The propagation experiments on the 10 m scale revealed that the foam front propagated significantly slower than the injected fluid front. It appeared that foam propagation was not limited by surfactant transport, but was delayed due to the presence of oil in the porous medium. The experiments have been interpreted with the aid of a numerical foam simulator.
Oil is often effectively displaced by gas. Due to the low density and low viscosity of gas, it may be difficult to achieve a good macroscopic sweep efficiency, however. It has been found that the use of foam may reduce gas mobility, and thereby improve the sweep of gas. Foam can be formed within the reservoir when gas and surfactant solution flow together.
A successful well treatment with foam is critically dependent on placement of foam to the desired depth in the reservoir.
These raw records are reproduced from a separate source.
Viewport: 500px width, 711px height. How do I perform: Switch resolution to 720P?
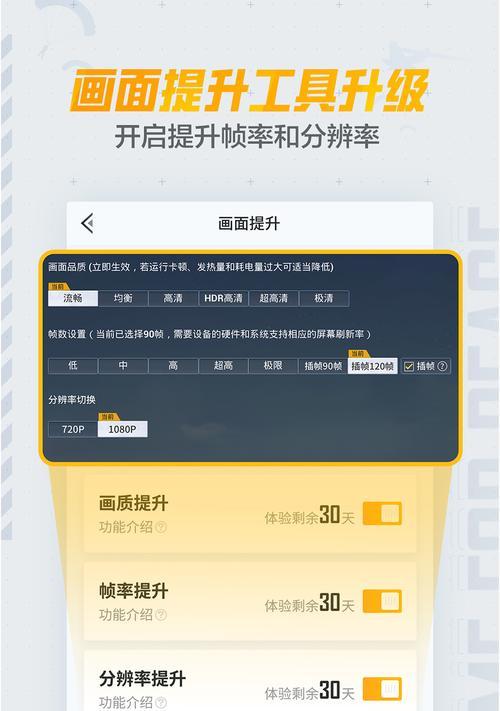click(x=73, y=429)
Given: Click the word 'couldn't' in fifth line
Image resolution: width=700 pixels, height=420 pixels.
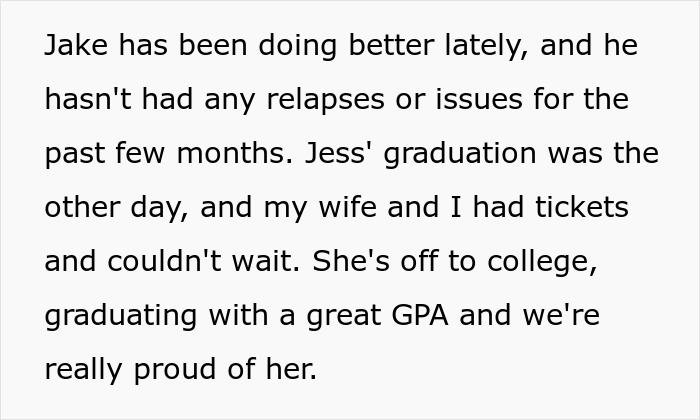Looking at the screenshot, I should (164, 261).
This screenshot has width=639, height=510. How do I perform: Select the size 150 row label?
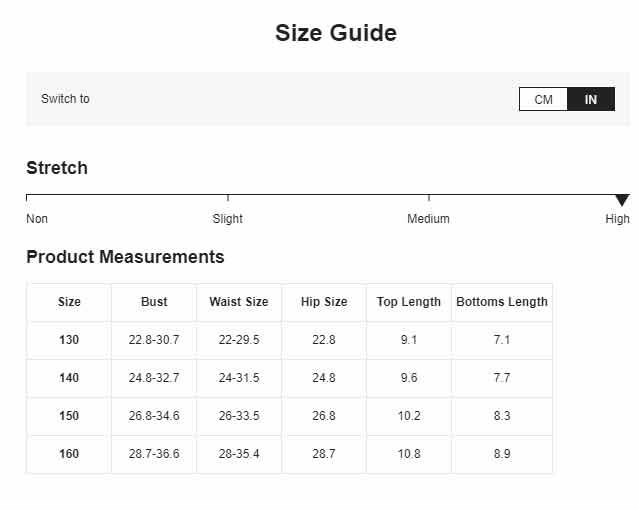pos(69,416)
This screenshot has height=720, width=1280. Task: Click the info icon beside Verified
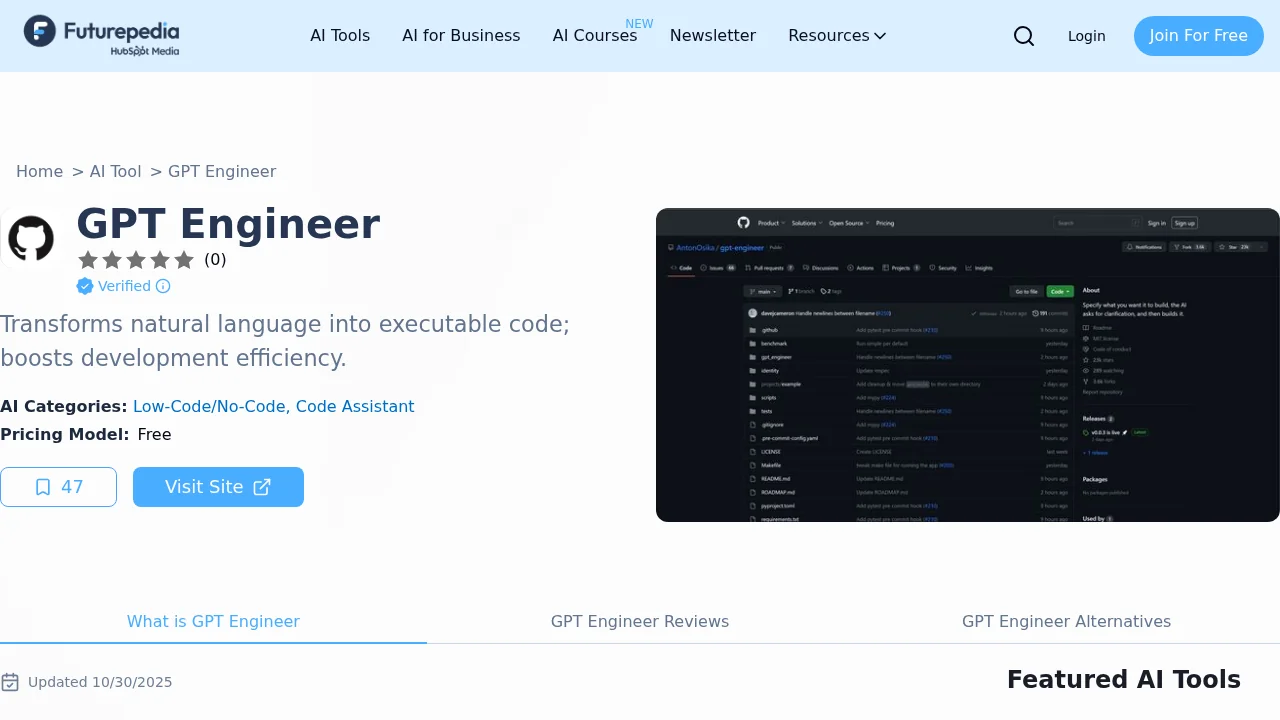(164, 286)
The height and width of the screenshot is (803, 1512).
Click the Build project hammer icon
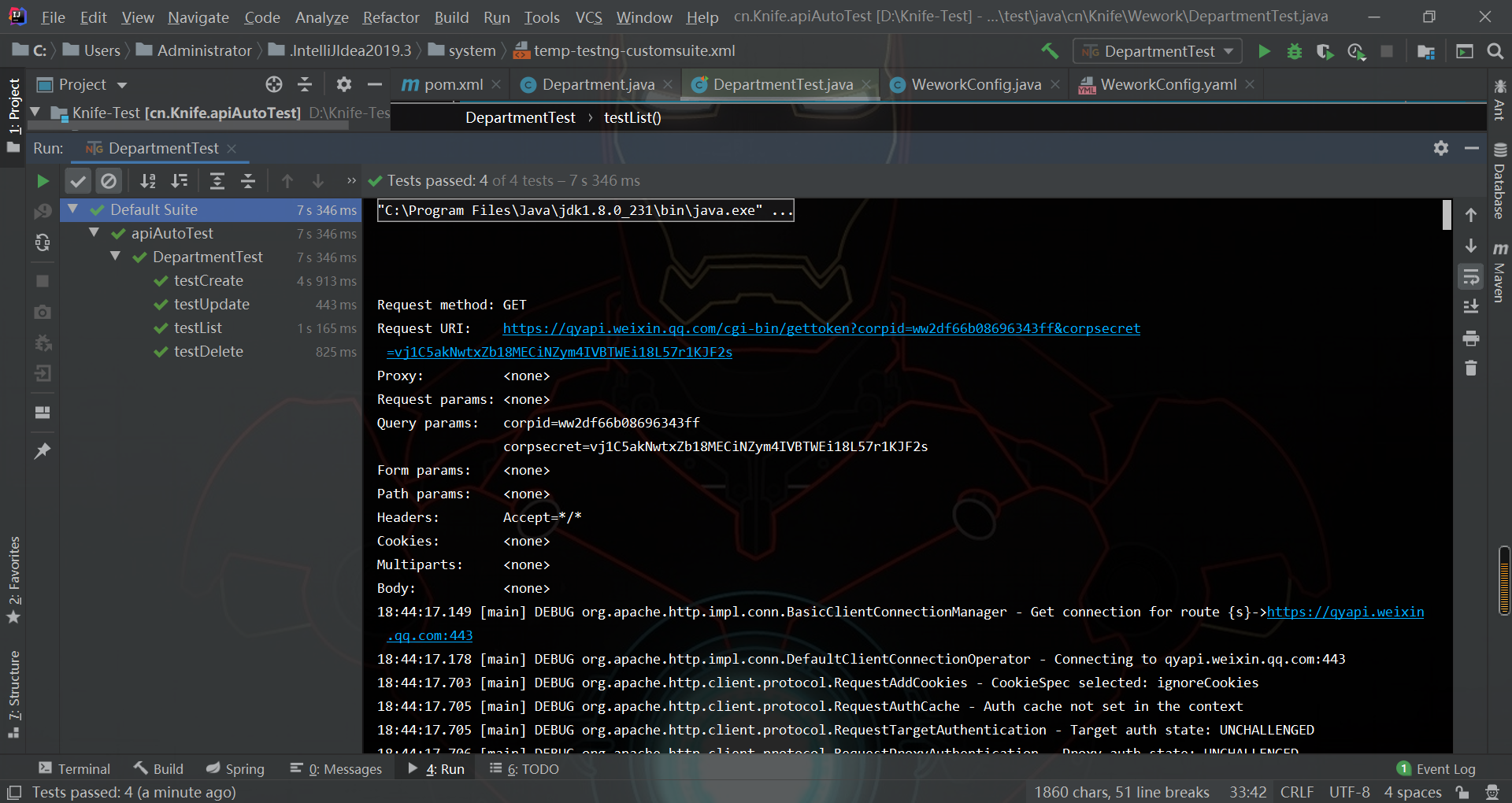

The injection time required to reach a given depth depends on the propagation velocity of the foam. For the design of a foam treatment, prediction of foam propagation becomes an important issue. The aim of the present study was to clarify which mechanisms determine the foam propagation velocity, and to find out how foam propagation on the reservoir scale relates to foam data obtained in conventional coreflood experiments.
The literature provides some observations of foam propagation rates at various conditions. At the Kern River steam foam pilot,1 it was found that the formation of one volume of a C16/18 ?-olefin sulphonate (AOS) foam within the formation required injection of 1.5 volumes of surfactant solution and 700 volumes of steam at reservoir conditions. This propagation delay was interpreted as mainly caused by surfactant retention, but it was also suggested that inefficiencies in foam generation and bubble transport could have further slowed down the growth of the foam zone.
Also, Irani and Solomon2 observed slow foam propagation, in slim-tube studies of AOS-stabilized CO2 foams. In experiments without surfactant in the slim tube before foam injection, the foam propagated significantly slower than the injected fluid fronts. In experiments with gas slug injection into porous medium presaturated with surfactant solution, piston-like propagation at the velocity of the injected gas front was observed. When oil was present in the porous medium, there was significant propagation delay observed also during gas slug injection, however.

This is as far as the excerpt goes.